The problem of ransom malware has reached epidemic proportions and could be extracting fraudulent payments from as many as 3 percent of victims, a Symantec report has calculated.
In a world already afflicted by botnets, banking Trojans and established problems such as keyloggers and spam, ransomware – programs that ‘lock’ victims’ computers or files until a ransom payment is made – has grown into a major problem, with surprisingly little coverage from security vendors until recently.
Symantec’s report Ransomware: A Growing Menace attempts to shed more light on the problem and comes up with some disturbing findings.
The scams uncovered by the trawl are remarkable for the scale of their ambition, the localisation they employ to help dupe victims and the sheer aggressiveness of their tactics.
The company identified at least 16 distinct families circulating among mostly Russian-based criminal groups, each with its own development cycle. Several of these could have originated with a single master programmer, suggesting a layered industry not unlike that which developed around fake antivirus programs four years ago.

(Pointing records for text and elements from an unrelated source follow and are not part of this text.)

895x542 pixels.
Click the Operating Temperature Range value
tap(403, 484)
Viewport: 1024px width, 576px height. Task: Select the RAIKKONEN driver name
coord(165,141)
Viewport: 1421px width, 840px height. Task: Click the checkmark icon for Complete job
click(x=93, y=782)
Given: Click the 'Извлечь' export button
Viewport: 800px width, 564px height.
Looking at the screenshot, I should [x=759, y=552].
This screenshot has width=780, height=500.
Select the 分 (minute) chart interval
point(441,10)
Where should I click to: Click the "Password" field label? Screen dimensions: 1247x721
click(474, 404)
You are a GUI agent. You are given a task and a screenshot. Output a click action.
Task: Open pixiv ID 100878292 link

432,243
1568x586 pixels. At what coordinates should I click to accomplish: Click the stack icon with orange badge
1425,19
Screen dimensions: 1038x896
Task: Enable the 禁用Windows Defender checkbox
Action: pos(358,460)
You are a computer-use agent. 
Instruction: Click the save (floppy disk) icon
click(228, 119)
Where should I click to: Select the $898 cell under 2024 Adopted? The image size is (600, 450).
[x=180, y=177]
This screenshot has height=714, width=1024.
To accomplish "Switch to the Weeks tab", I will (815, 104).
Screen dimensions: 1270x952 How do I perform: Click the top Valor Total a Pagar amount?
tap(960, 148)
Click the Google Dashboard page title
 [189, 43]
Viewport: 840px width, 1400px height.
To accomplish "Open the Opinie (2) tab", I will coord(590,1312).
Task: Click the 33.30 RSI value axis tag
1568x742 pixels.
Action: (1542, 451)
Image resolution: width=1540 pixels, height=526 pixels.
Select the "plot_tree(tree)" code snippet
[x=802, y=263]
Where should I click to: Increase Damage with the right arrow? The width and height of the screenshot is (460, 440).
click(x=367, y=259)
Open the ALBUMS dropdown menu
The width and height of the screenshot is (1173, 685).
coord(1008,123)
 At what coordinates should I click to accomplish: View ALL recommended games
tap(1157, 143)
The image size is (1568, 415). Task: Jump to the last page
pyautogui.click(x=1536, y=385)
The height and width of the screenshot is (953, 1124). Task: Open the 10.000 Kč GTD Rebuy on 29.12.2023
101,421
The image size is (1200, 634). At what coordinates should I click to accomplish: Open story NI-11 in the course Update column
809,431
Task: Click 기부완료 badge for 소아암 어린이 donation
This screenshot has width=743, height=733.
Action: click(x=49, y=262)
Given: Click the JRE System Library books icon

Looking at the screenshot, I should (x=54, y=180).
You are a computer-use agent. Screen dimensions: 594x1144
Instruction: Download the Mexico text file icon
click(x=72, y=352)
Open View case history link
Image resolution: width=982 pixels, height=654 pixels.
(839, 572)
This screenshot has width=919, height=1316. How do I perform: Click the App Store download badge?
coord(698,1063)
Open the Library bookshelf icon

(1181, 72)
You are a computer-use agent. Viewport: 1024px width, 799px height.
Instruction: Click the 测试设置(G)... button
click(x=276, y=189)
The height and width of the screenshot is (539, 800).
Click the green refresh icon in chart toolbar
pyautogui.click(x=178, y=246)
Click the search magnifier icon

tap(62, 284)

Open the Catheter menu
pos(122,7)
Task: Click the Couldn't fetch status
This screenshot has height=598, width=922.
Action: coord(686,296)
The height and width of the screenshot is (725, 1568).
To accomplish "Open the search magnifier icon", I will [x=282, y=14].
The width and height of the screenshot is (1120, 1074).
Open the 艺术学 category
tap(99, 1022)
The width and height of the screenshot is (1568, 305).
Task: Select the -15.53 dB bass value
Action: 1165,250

Coming in a variety of forms – a popular tactic is to impersonate national police forces – the criminals demand payment from PC users for a variety of bogus ‘crimes’ such as using unauthorised software or downloading illegal content.
Sums demanded range from $50 to $200. Disturbingly, Symantec’s investigation of one command and control server found that in a single month as many as 2.9 of 68,000 people infected by the malware it controlled were paying up.
On one particular day that would have netted the criminals $33,600 (£21,000) minus any losses lost during money laundering. In a year, some groups must be earning millions from ransom scams which explains the alarming growth of the problem.
Although under-reported, there are plenty of examples of ransomware attacks if you join up the dots.
Last month, 30 businesses in one Australian state were reported to have been hit by ransom malware, with one reportedly paying AUD $3,000 (£1,950) to get the PIN number to unlock their files.
This followed on from earlier warnings by the FBI and UK police that they were receiving a growing number of reports of attacks on consumers. In one incident a medical server in the US was locked up by attackers that demanded a payment be made to retrieve the data intact. These are only the reported attacks – many will go unrecorded.
“As awareness of these scams increases, the attackers and their malware are likely to evolve and use more sophisticated techniques to evade detection and prevent removal. The ‘ransom letter’ will likely also evolve and the attackers will use different hooks to defraud innocent users,” Symantec’s researchers conclude.
The firm identifies three eras of ransomware, starting with isolated file encryptors that originated in Russia in 2006. By 2009 the phenomenon was expanding to the lock screens that demand payment; by 2011 ransomware was sophisticated enough to take payments through electronic systems and had started using impersonation as its major line of attack (where criminals will pretend to represent police forces).